Boduf Songs ambient, experimental record Stench of Exist (The Flenser) takes you through an emotional roller coaster of inverted rock sounds. At times with elements of metal, at times with elements of folk rock, at times even dollops of synthesizers, at times entire tracks are filled with static noise or the sound of rain falling.
The more traditional acoustic songs feature slow piano melodies and broken whispers for singing like in “My Continuing Battle with Material Reality”. The raw instrumentals and vocals are occasionally interrupted by synthesized beats, blurring the genre line. The same is true of “Great Anthem of My Youth” a song with warped piano melodies layered by a synth loop. The soft moaning chorus in “Grows in the Small World of a Nerve” sounds like standing outside a church on a rainy Sunday.

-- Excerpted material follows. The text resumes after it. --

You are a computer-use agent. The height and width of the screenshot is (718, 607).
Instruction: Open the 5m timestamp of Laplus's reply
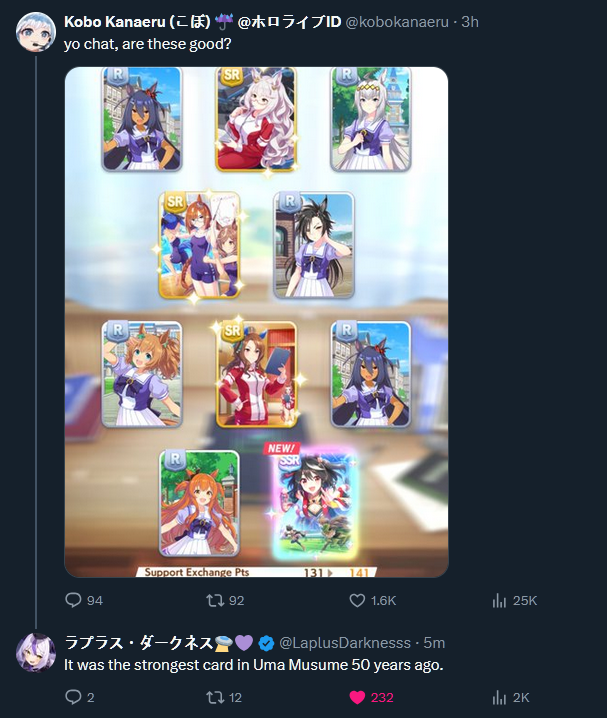[434, 643]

There are moments on the record when it seems the group is making a commentary on the sound of silence or what the definition of music is. Noises akin to waves of air or air conditioning fill space on “The Witch’s Cradle” until the one minute mark and “Head of Hollow-Fill and Mountaintop Removal” has tracks of voices talking with a distorted effect. The last track, “Sky Pedal’s Plan”, moves subtly through indistinguishable soft noises and silence.

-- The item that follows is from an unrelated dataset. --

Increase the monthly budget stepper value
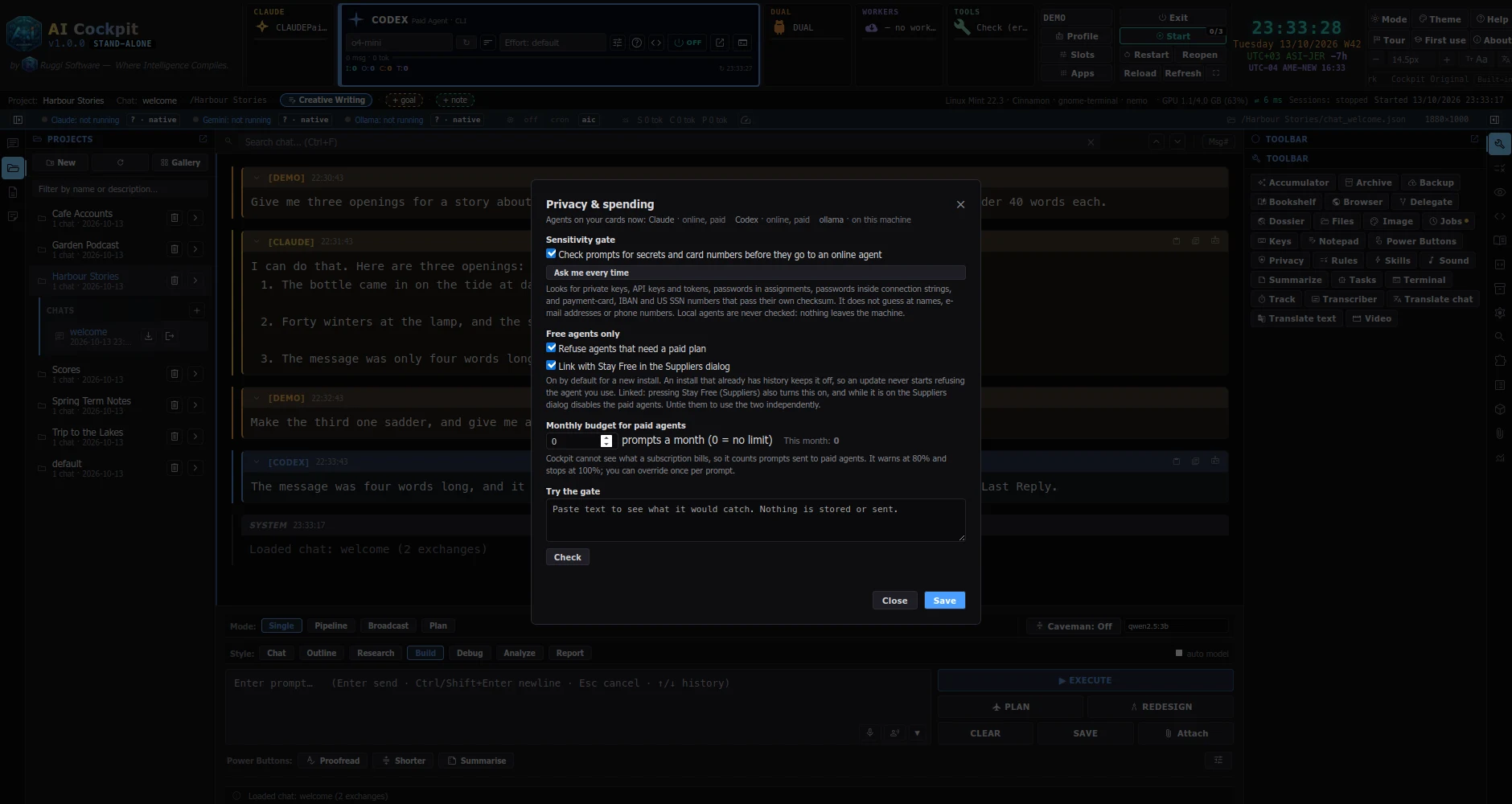 click(x=606, y=437)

This experimenting with the quiet and the incoherent makes for an almost creepy record. I felt my hair stand up when the striking vocals started in “The Rotted Names”; it sounded like the haunting soundtrack for a horror movie.
Although this record may feel disjointed at times, alternating between distorted acoustic music and ambient noise, it is evident the artist laid down these tracks thoughtfully. Rather than making something that is easy on the ears, this record really plays with the generally accepted tenets of rock music.